Es bleibt mir also nichts anderes übrig, als weiterzufahren und rund 30 Kilometer vor dem Ziel überkommt mich die Müdigkeit. Ich will mich nochmals 15 Minuten hinlegen, doch genau in dem Moment, wo ich mich hinlege, beginnt es wieder zu regnen. Fünf Minuten bleibe ich im Regen liegen, doch an Schlaf ist nicht zu denken. 30 Kilometer, das sollte ich doch noch schaffen, über 1.000 habe ich schließlich bereits in den Beinen. Durch das Regenwetter wird es auch dunkel und erstmals muss ich das Licht einschalten, um zu sehen, wo es lang geht. Die letzten Kilometer des Rennens sind für mich eine Qual. Müdigkeit, Regen und Durst sind eine qualvolle Kombination. Ich wünsche mir nichts sehnlicher, als eine warme Dusche und ein kuscheliges Bett. Trotzdem mache ich eine Pedalumdrehung nach der anderen und nach rund 65 Rennstunden erreiche ich endlich das Ziel in Tolga. Ich werde vom Veranstalter herzlich empfangen und von zwei meiner neuen Schweizer Freunde, die das Rennen nicht fertig gefahren sind. Ich bin 11. Finisher*in im Ziel und auf Sofiane Sehili, eine Ultra-Legende, der das Rennen gewonnen hat, verliere ich knapp 14 Stunden. Sofiane ist das Rennen mit insgesamt 31 Minuten Stoppzeit durchgefahren, ich hingegen hatte total 9,5 Stunden, bei denen ich mich nicht bewegt habe. Ich bin stolz auf meine Leistung und auch auf meine Strategie, denn bei den meisten Teilnehmenden hat sich der Schlafentzug noch vor der Ziellinie gerächt. Verrückt, aber Tatsache: Bereits kurz nach Zielankunft bin ich mich sicher, dass dies nicht mein letzter Gehversuch bei einem Ultracycling-Rennen gewesen ist.

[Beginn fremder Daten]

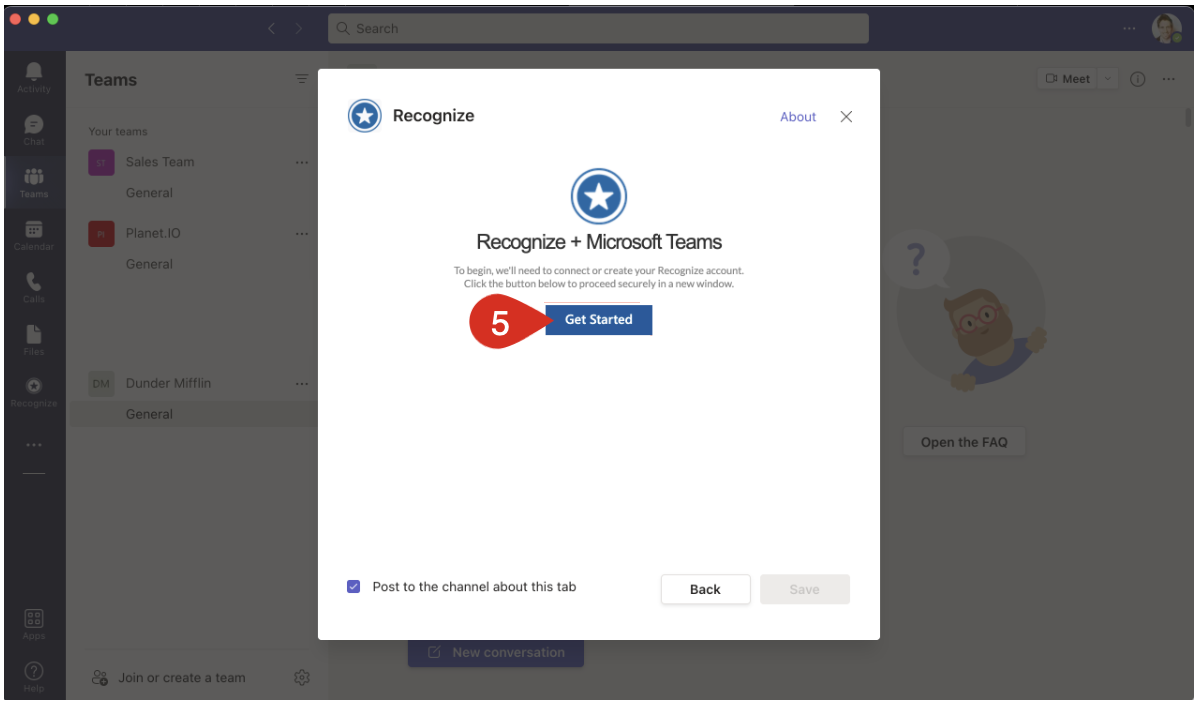
Task: Open the Activity bell icon
Action: (x=34, y=75)
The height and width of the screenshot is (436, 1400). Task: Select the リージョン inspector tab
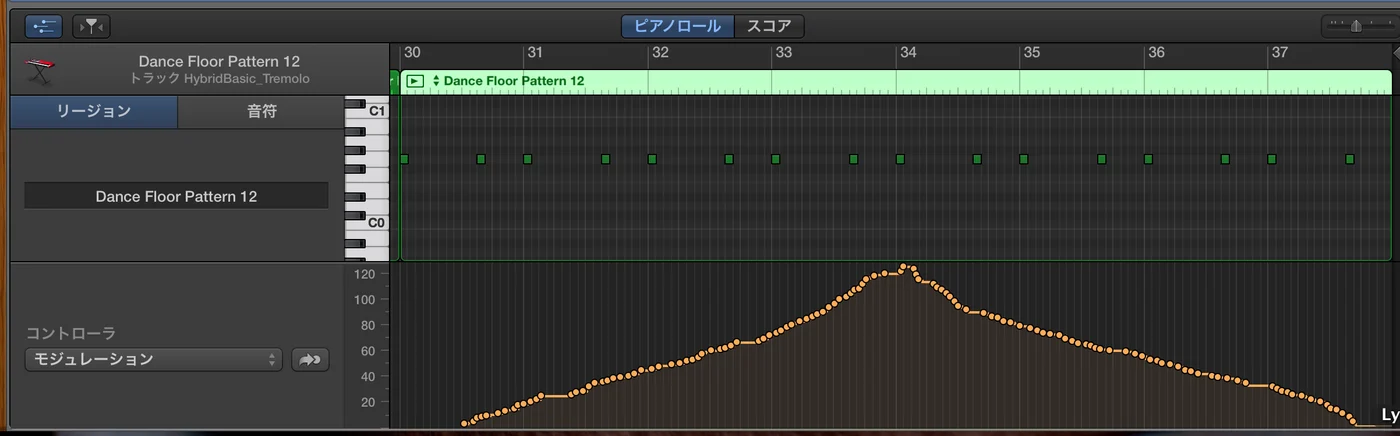coord(93,112)
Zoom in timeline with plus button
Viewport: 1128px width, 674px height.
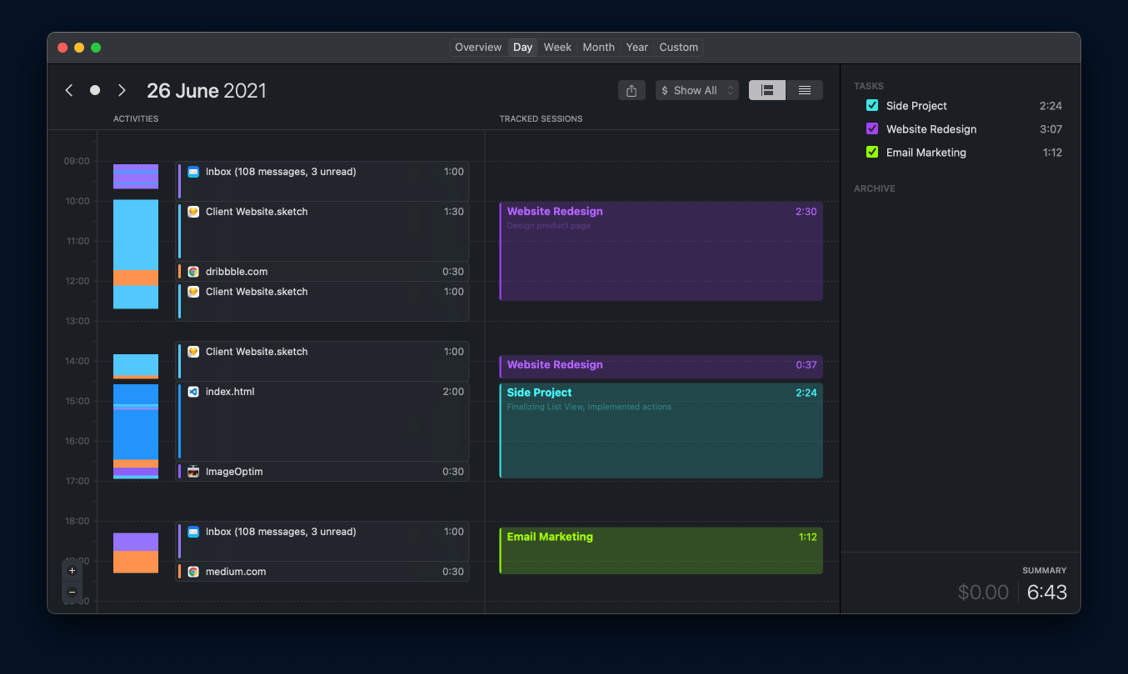[72, 571]
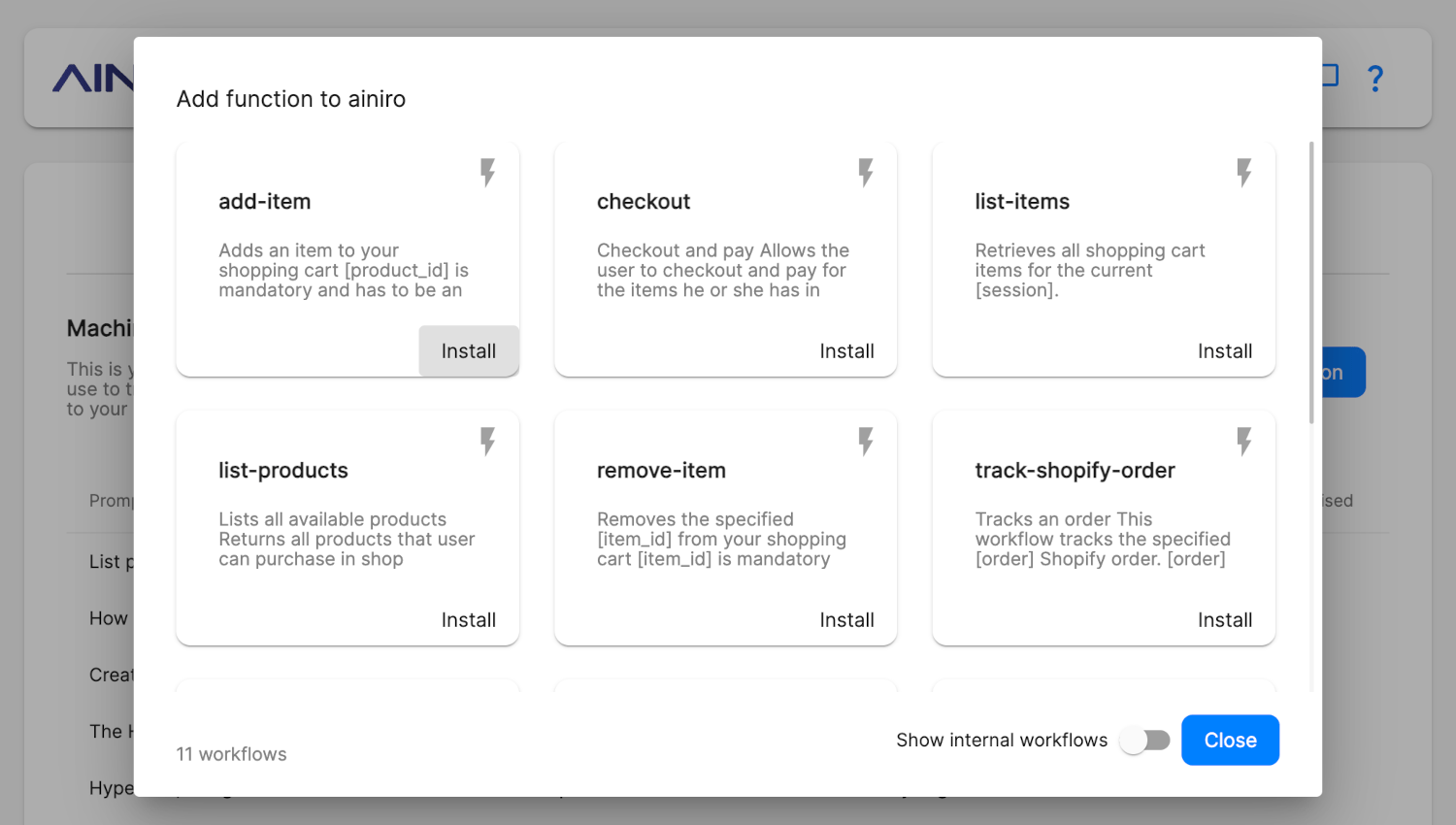The width and height of the screenshot is (1456, 825).
Task: Open the help question mark icon
Action: point(1374,78)
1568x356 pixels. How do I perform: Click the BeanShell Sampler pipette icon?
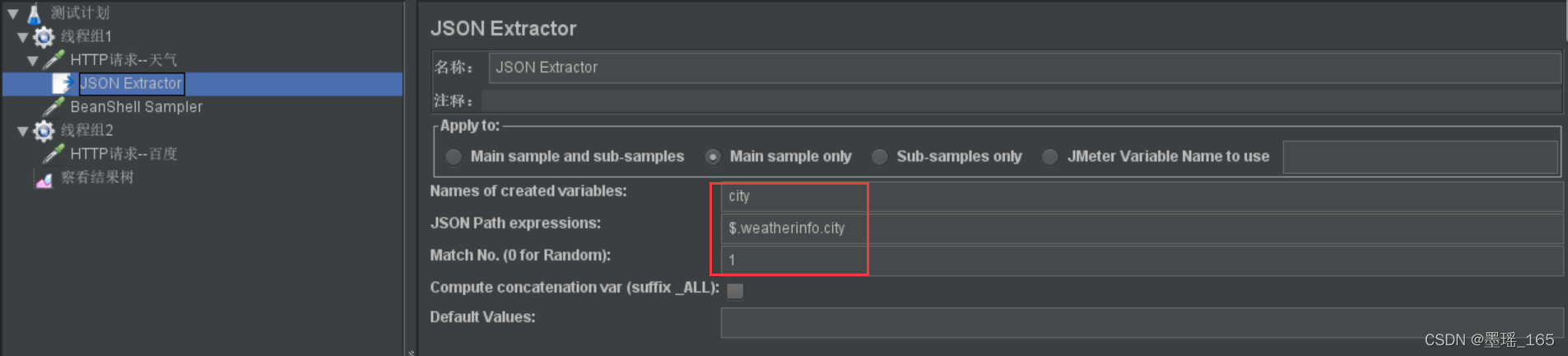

Bright Midnight 2024: Start 14. Juli mit 1.100 Kilometern und 20.000 Höhenmetern. Weitere Infos: www.brightmidnight.cc
Nathalies Bright Midnight Bike
Bike Trek Checkpoint SLR9
Laufräder DT Swiss CRC 1100 Spline
Schaltung SRAM Red / XX1 mit 40 T Kettenblatt und 10–50 Kassette
Taschen Bontrager Framebag und Ortlieb Saddlebag TWO 4.1L
Aerobar Profile Design Neosonic Ergo 45AR, 5 cm Spacer
Licht Bontrager
Reifen Schwalbe G-One RS 40 mm, Tubeless
Navigation Garmin Edge 1040 Solar
Über die Autorin
Nathalie Schneitter startete ihre internationale Mountainbike-Karriere im Jahr 2004 mit dem Gewinn des Cross-Country-Weltmeistertitels bei den Juniorinnen. Seither ist sie Vollgas auf den Rennstrecken dieser Welt unterwegs. In Jahr 2008 qualifizierte sie sich für die Olympischen Spiele in Peking, 2010 sicherte sie sich den Heimsieg beim Cross-Country-World Cup in Champéry, 2019 wurde sie erste E-MTB Weltmeisterin der Geschichte und 2023 gelang es ihr, erneut E-MTB-Weltmeisterin zu werden. Im Organisationsteam der Cycle Week in Zürich hat sie die Messeleitung.